**Data in this exercise**
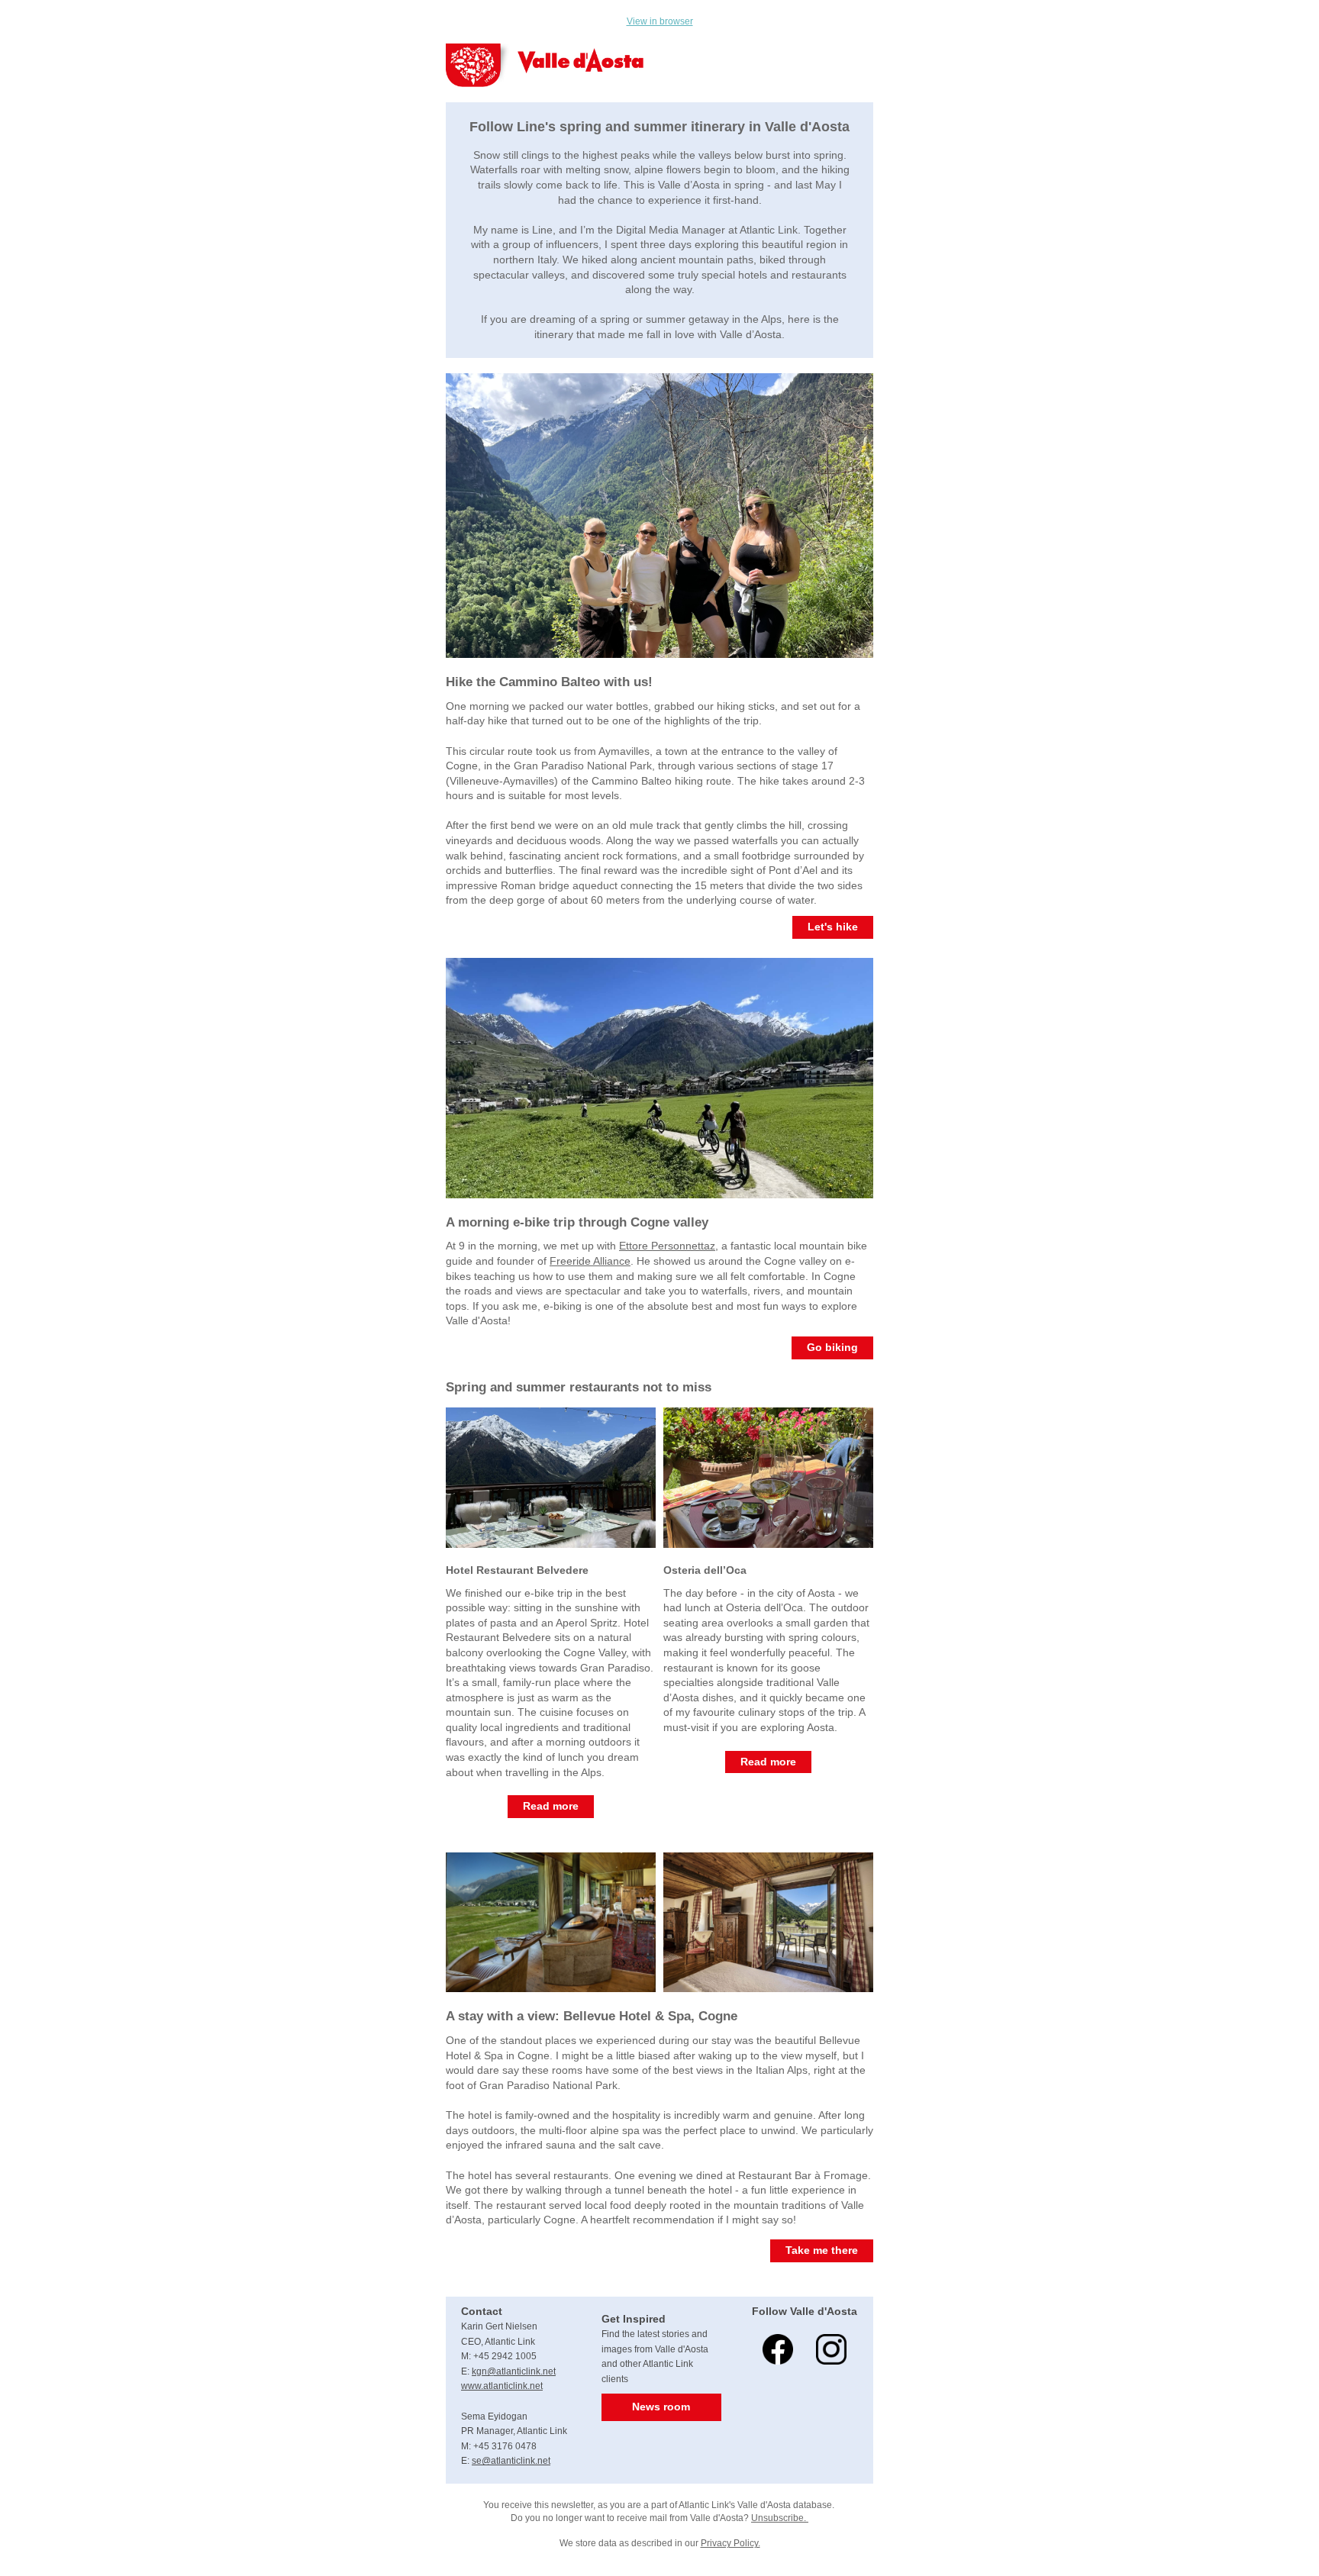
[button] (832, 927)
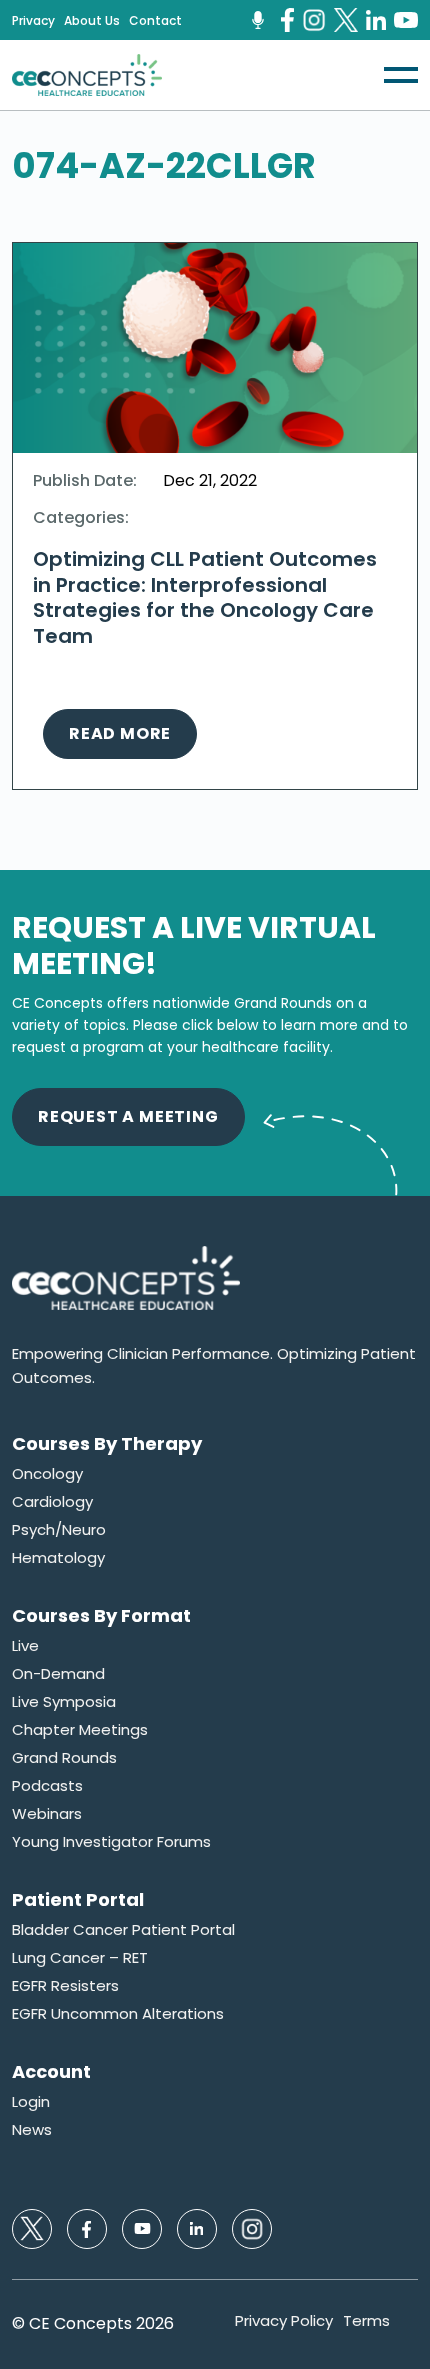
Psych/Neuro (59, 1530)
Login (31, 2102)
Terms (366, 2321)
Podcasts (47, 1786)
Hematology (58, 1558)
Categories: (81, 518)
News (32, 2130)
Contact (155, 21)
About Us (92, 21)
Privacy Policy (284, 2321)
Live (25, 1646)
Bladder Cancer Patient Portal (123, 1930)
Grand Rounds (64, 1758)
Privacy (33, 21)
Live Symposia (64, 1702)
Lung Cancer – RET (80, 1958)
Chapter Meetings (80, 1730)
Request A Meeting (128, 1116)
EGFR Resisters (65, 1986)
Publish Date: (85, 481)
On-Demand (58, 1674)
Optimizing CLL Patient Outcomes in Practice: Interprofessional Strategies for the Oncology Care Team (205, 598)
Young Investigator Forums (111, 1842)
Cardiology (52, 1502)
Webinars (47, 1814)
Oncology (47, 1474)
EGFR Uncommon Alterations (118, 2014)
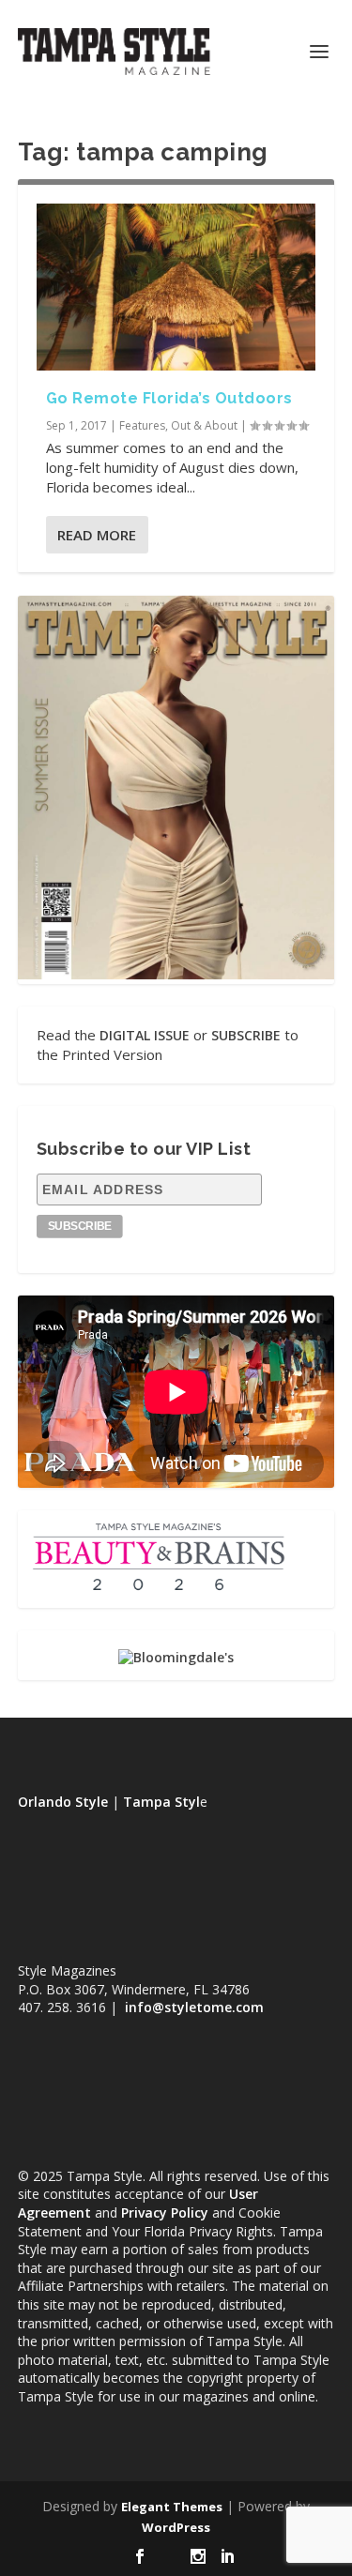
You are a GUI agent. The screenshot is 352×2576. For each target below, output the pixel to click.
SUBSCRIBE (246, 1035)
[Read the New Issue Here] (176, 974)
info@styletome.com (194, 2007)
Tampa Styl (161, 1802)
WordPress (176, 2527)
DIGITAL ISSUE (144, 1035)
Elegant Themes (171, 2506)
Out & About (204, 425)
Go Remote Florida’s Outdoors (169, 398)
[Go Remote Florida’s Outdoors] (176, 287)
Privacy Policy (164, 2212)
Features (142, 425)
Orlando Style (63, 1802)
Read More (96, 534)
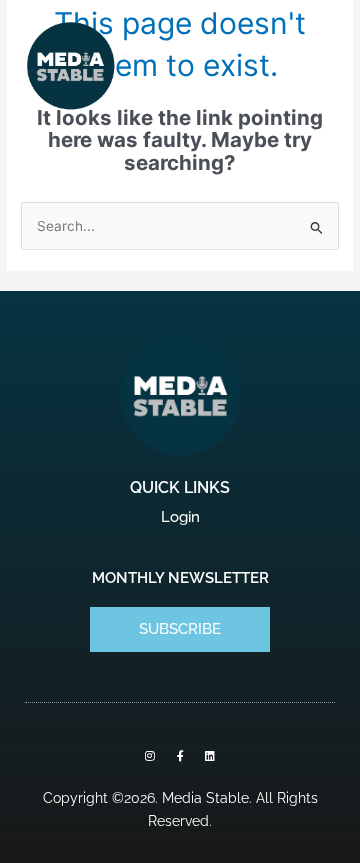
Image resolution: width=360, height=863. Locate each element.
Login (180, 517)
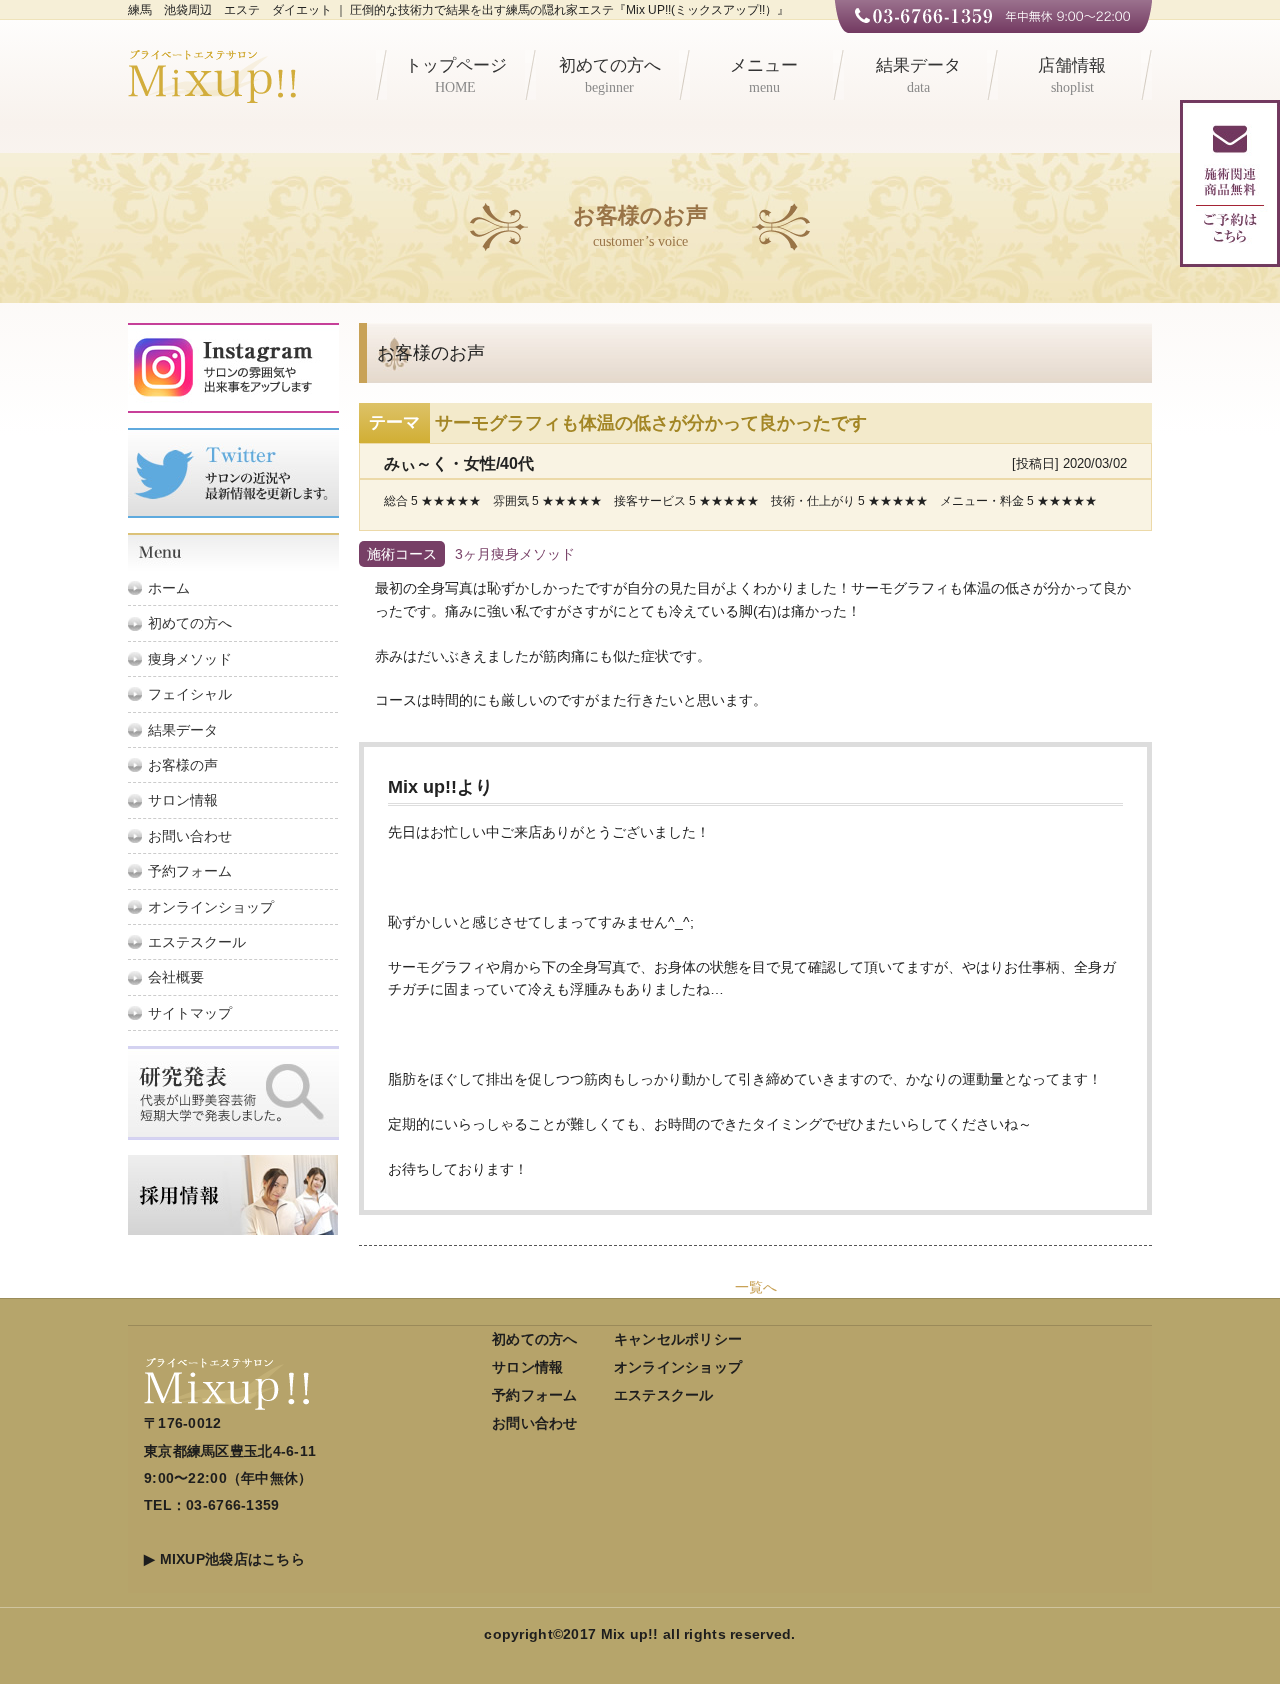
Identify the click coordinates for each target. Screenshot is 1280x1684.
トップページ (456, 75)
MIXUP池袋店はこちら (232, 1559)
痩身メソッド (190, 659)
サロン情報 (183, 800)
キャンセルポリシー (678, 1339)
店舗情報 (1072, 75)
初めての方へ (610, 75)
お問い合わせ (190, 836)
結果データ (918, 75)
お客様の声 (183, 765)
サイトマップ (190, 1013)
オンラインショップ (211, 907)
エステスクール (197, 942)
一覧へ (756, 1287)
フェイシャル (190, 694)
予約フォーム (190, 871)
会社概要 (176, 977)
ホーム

**Exercise prompt**
Take the line that contains "サイトマップ (190, 1013)" and each line after it down to the last of the records, and retype them exactly; add nothing else.

**Result below**
サイトマップ (190, 1013)
オンラインショップ (211, 907)
エステスクール (197, 942)
一覧へ (756, 1287)
フェイシャル (190, 694)
予約フォーム (190, 871)
会社概要 (176, 977)
ホーム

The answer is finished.